_Text under study_
..........

But we cannot do it alone. That is not how democracies work. And this is where you come in. Democracies, too, depend on distributed intelligence. And this democracy needs the sound of your voices and the dedication of your hearts. You must take up the call for knowledge. You must enlist in the army of persuasion whose battle cry says knowledge is important for knowledge's sake. Because when you say something is important -- and you say it with enough force -- others might pay attention. But if you view your own pursuit of knowledge as divorced from the nation's pursuit of progress, both endeavors will fall short of their goals.
In a sense, at the edge of a new century, we have a choice of two paths. One path retreats from understanding, flinches in the face of challenges, and disdains learning. It's a know-nothing society -- a society in which the storehouses of knowledge dwindle, the spigots of discovery are twisted and turned off, and missions of exploration are stalled on the ground. This know-nothing society bases regulations on suspicion instead of science, says that DDT isn't harmful, and claims that global warming is the empirical equivalent of the Easter Bunny.
That's the path we will be forced onto if these Congressional cuts become the law of the land, because scattered throughout their proposals are cuts in funding -- and outright prohibitions on research. The guiding principle is an old saying applied to a modern nation: what we don't know won't hurt us. Trouble is, that's the recipe for destruction in a distributed intelligence society.
But there's another path -- infinitely brighter, considerably more American. It's a path on which government continues funding basic science and applied technology. It's path that keeps the virtuous circle of progress and prosperity alive and functioning. It's a path whose signposts say "education is a matter of national security," "environmental protection is a matter of national security." It's a path dotted with investments that open the doors of education to all our people. It's a path that applies what we've learned from science to the rest of our lives.

..........

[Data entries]

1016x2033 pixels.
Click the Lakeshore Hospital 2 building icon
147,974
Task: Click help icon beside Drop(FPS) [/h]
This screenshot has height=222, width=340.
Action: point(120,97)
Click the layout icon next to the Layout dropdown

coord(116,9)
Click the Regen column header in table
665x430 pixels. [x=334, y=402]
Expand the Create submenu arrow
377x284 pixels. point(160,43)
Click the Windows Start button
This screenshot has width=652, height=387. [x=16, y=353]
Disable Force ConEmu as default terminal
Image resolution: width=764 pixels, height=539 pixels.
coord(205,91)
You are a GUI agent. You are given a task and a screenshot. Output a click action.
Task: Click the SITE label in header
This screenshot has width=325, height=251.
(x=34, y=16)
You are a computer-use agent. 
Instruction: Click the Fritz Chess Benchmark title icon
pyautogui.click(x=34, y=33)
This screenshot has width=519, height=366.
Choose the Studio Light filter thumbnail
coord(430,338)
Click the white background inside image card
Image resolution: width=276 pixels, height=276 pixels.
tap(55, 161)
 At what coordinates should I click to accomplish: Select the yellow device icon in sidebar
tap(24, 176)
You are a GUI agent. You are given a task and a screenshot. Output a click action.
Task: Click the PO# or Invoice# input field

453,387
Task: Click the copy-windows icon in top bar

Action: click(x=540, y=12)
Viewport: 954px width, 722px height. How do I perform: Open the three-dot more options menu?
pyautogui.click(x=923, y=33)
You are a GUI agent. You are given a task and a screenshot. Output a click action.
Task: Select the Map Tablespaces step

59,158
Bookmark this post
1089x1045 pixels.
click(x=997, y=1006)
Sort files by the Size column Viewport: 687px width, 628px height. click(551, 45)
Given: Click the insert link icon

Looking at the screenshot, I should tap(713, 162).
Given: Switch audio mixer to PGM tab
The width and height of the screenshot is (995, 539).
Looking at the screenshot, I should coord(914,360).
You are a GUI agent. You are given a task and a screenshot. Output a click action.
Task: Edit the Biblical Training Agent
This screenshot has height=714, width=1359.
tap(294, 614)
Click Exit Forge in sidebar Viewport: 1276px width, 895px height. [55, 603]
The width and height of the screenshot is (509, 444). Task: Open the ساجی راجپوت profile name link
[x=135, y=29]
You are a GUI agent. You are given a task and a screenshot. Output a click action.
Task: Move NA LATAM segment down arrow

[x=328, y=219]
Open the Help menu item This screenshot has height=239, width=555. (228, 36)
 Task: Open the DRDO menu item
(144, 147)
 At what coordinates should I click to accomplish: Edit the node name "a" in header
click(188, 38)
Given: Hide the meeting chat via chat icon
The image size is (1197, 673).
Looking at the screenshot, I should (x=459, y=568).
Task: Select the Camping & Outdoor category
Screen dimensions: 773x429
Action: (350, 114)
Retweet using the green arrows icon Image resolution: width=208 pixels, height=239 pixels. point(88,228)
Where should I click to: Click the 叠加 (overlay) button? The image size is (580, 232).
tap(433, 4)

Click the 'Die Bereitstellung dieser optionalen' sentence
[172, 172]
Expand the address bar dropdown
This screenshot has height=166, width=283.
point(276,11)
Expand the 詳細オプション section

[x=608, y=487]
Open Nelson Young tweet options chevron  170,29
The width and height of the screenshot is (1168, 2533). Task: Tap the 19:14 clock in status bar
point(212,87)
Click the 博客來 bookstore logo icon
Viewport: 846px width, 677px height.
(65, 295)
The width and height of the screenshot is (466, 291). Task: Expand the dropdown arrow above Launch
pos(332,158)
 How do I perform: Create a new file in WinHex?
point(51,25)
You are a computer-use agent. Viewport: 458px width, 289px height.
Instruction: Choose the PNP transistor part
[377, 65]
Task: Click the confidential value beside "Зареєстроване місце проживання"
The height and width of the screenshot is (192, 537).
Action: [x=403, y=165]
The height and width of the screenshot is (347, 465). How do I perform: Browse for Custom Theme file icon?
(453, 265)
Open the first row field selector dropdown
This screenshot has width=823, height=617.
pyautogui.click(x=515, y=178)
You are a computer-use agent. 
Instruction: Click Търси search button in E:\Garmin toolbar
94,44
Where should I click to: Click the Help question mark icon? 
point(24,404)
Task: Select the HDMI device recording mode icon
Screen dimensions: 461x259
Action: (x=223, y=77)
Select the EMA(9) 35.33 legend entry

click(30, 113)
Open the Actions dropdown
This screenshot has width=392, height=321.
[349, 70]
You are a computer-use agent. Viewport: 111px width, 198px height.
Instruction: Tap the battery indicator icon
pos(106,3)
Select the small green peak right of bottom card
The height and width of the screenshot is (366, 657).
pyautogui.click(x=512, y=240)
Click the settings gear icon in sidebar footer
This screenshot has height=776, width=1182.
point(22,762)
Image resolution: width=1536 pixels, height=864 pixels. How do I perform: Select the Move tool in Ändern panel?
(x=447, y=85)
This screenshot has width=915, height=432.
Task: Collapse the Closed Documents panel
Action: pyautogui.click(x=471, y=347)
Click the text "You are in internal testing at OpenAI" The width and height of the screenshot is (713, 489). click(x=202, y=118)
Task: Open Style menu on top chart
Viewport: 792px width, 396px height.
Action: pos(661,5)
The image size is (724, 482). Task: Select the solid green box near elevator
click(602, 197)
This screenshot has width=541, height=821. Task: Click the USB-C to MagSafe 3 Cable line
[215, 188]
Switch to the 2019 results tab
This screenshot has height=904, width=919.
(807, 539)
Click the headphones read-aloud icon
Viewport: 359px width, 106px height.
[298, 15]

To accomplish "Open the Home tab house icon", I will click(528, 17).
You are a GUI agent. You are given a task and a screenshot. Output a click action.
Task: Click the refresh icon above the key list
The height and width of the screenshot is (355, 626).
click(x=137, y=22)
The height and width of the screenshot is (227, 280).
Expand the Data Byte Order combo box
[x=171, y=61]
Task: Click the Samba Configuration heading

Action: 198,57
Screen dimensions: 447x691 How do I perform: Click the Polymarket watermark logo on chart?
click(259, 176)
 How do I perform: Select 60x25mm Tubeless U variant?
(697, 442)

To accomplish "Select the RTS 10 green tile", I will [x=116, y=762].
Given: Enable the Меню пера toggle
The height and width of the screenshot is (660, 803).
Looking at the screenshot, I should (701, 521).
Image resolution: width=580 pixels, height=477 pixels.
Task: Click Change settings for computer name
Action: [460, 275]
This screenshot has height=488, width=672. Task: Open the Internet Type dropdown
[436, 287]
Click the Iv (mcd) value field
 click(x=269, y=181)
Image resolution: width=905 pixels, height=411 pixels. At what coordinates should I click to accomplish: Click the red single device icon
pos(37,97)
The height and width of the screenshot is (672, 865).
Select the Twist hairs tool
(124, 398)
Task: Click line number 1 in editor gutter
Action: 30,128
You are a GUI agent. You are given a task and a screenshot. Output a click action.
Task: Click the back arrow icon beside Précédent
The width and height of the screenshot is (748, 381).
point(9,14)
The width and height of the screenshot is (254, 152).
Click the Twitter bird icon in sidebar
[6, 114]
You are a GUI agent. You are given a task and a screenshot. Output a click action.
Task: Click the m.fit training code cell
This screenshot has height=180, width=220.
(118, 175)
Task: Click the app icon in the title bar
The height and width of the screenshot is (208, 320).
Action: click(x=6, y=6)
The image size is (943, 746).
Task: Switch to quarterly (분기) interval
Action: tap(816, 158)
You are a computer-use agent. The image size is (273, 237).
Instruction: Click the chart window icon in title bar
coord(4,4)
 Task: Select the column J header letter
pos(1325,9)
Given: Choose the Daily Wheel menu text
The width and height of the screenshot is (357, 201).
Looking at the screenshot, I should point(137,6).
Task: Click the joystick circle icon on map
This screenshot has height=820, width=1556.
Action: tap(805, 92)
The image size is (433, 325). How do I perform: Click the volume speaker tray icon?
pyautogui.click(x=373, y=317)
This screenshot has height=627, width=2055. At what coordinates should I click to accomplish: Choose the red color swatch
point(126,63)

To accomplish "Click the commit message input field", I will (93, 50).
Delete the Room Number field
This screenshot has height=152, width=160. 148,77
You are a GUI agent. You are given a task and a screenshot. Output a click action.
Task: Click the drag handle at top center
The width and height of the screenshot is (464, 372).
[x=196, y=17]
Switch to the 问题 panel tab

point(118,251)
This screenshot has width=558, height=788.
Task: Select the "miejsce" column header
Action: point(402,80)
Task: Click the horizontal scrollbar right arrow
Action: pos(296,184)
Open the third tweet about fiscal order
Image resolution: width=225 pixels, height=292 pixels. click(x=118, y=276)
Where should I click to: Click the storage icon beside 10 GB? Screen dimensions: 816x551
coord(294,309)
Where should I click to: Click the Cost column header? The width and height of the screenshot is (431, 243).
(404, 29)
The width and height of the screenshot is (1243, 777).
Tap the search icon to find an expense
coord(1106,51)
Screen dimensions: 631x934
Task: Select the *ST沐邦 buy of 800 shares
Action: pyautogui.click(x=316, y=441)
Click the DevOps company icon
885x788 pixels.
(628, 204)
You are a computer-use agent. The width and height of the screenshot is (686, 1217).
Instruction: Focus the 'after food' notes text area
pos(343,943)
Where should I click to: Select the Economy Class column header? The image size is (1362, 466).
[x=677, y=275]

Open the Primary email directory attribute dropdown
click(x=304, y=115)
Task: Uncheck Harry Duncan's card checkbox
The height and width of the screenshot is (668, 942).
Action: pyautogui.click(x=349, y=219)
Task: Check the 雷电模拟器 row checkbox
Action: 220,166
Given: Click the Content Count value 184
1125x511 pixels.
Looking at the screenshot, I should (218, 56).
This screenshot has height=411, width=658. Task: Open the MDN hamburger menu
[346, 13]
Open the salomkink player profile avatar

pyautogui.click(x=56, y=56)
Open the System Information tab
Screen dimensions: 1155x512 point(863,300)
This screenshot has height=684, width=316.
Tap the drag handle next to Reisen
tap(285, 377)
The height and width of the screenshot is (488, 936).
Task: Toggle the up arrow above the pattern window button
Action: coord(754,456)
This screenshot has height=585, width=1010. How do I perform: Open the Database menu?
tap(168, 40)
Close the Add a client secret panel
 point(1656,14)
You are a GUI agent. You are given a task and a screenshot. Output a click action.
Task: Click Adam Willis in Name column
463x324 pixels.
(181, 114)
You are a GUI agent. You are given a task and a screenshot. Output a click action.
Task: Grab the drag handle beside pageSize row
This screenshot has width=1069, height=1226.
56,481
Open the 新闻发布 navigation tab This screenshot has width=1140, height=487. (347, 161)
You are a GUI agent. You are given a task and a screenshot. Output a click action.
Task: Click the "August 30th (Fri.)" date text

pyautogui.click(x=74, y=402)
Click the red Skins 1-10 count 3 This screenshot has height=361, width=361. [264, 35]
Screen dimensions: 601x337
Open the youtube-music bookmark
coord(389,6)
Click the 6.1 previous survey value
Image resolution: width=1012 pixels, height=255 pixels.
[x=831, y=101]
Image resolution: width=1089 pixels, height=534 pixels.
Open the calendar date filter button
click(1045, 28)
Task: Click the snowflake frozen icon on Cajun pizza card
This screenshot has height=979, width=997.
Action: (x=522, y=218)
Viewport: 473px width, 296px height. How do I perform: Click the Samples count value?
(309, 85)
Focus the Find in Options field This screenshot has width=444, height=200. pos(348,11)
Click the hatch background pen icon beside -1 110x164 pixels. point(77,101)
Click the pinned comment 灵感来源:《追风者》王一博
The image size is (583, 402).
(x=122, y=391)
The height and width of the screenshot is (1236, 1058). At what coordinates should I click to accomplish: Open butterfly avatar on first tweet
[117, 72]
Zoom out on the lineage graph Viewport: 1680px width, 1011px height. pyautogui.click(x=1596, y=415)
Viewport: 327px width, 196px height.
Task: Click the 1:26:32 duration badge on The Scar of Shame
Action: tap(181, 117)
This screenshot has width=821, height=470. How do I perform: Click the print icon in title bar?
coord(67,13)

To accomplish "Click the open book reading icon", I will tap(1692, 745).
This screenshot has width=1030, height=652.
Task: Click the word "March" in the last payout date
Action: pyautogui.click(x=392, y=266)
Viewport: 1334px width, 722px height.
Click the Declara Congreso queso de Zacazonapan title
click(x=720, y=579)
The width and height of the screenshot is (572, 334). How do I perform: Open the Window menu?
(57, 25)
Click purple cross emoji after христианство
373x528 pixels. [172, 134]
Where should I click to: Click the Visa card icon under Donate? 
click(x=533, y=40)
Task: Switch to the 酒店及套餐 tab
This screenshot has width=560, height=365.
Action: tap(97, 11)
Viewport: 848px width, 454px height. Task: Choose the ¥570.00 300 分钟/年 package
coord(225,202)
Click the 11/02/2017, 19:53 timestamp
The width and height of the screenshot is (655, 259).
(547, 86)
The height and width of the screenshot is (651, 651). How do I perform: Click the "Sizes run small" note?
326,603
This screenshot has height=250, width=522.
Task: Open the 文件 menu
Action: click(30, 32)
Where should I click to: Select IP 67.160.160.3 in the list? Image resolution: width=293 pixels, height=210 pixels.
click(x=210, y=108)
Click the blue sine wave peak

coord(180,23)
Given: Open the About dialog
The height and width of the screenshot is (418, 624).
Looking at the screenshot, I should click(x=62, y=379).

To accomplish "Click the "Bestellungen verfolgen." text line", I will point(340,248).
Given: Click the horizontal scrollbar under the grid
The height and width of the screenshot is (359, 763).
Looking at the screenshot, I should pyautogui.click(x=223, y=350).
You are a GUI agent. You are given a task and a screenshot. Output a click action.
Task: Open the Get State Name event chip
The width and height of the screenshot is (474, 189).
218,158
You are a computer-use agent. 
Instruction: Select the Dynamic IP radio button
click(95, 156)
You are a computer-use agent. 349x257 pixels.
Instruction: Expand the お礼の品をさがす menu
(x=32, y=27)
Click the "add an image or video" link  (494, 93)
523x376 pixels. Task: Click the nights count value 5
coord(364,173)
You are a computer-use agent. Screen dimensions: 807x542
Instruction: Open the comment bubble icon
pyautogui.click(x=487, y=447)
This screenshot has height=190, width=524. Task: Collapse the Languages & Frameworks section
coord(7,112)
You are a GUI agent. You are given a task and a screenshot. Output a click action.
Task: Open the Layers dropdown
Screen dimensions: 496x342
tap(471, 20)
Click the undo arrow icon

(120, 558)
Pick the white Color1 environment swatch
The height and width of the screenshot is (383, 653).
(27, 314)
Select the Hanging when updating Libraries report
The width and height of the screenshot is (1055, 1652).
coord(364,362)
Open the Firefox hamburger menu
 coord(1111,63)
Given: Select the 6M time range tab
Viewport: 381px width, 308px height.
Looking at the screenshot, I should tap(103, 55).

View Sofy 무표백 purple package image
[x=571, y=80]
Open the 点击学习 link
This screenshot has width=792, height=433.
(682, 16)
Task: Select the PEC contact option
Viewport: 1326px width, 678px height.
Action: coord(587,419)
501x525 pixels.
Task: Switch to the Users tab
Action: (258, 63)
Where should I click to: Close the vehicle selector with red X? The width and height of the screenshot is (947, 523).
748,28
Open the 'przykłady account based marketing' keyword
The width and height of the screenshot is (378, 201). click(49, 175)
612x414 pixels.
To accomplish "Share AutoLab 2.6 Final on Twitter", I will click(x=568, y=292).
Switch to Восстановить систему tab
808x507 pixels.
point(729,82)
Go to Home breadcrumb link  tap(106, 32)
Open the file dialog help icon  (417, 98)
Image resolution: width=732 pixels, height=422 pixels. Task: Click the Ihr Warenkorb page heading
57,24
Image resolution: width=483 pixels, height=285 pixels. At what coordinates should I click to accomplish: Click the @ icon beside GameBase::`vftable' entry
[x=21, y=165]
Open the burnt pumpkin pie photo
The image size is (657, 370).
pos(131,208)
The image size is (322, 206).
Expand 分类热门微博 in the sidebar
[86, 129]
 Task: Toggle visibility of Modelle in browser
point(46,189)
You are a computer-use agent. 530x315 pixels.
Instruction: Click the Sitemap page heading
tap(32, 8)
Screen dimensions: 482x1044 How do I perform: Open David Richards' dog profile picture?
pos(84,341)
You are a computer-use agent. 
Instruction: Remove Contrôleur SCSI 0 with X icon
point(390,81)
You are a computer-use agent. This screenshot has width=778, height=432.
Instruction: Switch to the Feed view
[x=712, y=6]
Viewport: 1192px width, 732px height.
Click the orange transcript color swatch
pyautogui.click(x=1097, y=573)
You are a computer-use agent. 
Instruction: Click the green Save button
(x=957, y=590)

..........

_Your instructions_
In the passage on knowledge and democracy, what does the know-nothing society claim global warming is?

_Task answer_
The empirical equivalent of the Easter Bunny.